Hopsack. I know a bit about hopsack now as I own a blue blazer made of the stuff as well as a pair of black trousers. Neither Mr. Corbett in 1778 nor Mr. Lidbetter likely did. For them hopsack was definitely a packing or wrapping material. It’s formed by making your cloth in a basket weave. Often wool for clothes. Hemp and jute for bagging. Made into a jacket, it’s light summer weight cloth, the open weave letting the air flow. Fine fashion by the 1890s. For sacks and bags it’s strong, perhaps a grade or two above burlap.

The House of Lords was inquiring into the general economic circumstances when it was considering hopsack during its 1840 session, J. Mitchell, Esq., LL.D., Assistant Commissioner of the Hand-Loom Inquiry Commission reporting from the east of England. They learned about sacking and floor-cloth weaving in Reading, Berkshire and specifically Mr. William Harris of the delightful address, the “Hit or Miss beer-shop in Boarded-lane” who described the sad local state of affairs:

In the year 1815 there were as many as 11 masters and about 200 looms; now there are not 12 looms. The trade began to fall off in 1821, and has gradually become less and less, and when the old men, the present weavers, are gone, it is supposed this trade will be at an end in Reading. No person has learned the trade for years past. The price paid for weaving in 1815 was 2 J d. the square yard; this was reduced to 2 4 d., and afterwards to 2 d. per square yard. The sacking is three-quarters wide, or a little more. There is a great deal of time lost for want of regular employment.

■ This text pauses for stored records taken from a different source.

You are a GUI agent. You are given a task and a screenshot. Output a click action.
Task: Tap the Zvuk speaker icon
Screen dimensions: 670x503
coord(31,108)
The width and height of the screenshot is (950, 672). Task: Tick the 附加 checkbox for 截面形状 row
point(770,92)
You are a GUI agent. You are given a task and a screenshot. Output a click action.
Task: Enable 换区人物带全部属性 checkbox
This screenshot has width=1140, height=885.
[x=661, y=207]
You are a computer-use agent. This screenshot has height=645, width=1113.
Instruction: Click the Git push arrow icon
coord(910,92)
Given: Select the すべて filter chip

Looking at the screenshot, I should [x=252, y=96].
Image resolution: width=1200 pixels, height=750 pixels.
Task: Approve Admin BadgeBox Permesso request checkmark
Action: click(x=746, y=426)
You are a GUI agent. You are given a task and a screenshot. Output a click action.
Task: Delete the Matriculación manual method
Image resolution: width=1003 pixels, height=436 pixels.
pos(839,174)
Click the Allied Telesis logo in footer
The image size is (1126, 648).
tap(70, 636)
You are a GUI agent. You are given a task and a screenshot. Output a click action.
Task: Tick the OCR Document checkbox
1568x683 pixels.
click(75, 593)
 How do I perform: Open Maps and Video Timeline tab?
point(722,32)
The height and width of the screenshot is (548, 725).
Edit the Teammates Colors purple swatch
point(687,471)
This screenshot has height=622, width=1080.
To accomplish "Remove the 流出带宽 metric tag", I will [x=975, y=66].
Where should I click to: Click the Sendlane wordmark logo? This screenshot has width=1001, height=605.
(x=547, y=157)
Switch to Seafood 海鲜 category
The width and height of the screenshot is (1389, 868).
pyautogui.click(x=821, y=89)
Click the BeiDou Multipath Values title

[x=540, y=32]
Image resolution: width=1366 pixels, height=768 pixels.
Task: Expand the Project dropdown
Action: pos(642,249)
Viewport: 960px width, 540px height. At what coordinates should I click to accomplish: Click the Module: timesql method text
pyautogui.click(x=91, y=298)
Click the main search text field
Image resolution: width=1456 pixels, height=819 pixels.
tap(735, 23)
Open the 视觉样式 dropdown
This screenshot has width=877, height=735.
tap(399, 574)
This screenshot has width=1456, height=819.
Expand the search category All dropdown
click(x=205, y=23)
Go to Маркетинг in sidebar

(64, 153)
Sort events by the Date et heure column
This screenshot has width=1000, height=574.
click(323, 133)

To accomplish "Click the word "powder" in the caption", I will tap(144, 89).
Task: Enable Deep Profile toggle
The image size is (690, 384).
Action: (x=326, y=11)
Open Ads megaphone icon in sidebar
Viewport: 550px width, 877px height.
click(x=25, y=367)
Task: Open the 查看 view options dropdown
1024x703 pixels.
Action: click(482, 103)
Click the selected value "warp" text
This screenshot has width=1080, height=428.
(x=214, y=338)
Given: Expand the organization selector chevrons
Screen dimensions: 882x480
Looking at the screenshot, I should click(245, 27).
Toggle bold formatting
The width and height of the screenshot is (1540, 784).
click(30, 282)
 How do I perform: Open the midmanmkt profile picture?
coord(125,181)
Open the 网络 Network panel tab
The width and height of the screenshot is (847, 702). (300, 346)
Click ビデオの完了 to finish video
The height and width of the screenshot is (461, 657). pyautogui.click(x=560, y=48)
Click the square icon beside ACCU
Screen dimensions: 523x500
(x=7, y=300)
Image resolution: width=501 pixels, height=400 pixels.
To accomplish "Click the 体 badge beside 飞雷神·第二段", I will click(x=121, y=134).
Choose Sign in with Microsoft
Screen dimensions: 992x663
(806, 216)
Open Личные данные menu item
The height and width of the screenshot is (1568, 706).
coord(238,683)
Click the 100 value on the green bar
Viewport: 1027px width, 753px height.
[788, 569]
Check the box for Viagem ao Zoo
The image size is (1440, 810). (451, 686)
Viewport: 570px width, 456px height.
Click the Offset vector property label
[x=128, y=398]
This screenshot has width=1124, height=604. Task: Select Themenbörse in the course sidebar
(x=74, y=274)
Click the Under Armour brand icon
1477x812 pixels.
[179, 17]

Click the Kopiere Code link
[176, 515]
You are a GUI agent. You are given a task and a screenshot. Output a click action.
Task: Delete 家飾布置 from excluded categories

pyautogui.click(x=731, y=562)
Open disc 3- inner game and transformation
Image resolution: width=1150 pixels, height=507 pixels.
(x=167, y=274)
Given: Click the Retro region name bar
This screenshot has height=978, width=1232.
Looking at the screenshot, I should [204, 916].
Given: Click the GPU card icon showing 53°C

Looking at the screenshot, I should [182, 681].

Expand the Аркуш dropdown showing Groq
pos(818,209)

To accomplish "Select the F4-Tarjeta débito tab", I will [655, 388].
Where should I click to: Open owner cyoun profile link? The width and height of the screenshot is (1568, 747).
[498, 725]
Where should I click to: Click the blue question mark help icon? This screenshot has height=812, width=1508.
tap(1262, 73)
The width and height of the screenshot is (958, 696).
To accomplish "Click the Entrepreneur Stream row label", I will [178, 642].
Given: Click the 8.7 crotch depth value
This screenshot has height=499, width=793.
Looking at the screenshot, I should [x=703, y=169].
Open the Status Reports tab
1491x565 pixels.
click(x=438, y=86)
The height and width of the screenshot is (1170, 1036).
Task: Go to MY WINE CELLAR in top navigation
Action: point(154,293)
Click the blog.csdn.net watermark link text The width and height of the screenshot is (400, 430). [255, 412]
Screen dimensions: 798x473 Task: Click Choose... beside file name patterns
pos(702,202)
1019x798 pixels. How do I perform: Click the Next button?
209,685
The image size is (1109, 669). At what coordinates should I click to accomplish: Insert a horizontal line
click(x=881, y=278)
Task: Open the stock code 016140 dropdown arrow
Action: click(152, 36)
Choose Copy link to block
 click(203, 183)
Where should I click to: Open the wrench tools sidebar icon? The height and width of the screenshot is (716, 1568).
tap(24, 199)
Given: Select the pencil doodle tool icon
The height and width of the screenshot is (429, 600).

There is now only one loom at work making floor-cloth. The web is six yards broad. There are looms which make floor-cloth eight yards wide, and even 10 yards wide. The cause of the want of employment in this branch is inability to manufacture the goods, and come into the market at the same price as the manufacturers of Dundee. The local advantages of that town in obtaining the raw material, in spinning and weaving and sending the goods to market, are such as to leave no chance for competition. The remnant of the business still lingering in Reading is the supply of the neighbouring farmers with sacks. There is no remedy, and with the present race of weavers the trade becomes extinct.

As stuff in demand, locally made Reading coarse packing cloth was on the way out. Why? Trains. It’s always the trains. Or the canals before them bringing in that cheap Dundee sacking… or a cheaper or tastier strong ale. Secondary manufacturers making the packing for the primary producers don’t need to be local when the trains can bring in stuff that’s as good for less. Mr. Lidbetter up there up top? He seemed to still be bucking the trend. He had a market the lads of Dundee couldn’t crack:

There is one article in which there is a decided advantage, that is hop bagging. The town is the very centre of a rich hop district. The consumer, therefore, is close at hand. The hop bagging is made very substantial. As it is the custom when the hops are sold to pay by the pound of the gross weight, hops and bag together, the hop grower has no interest in using a slight fabric. 

See the trick? Heavy sacking for the hops, higher price for the sack of hops. You don’t get that advantage by the train load.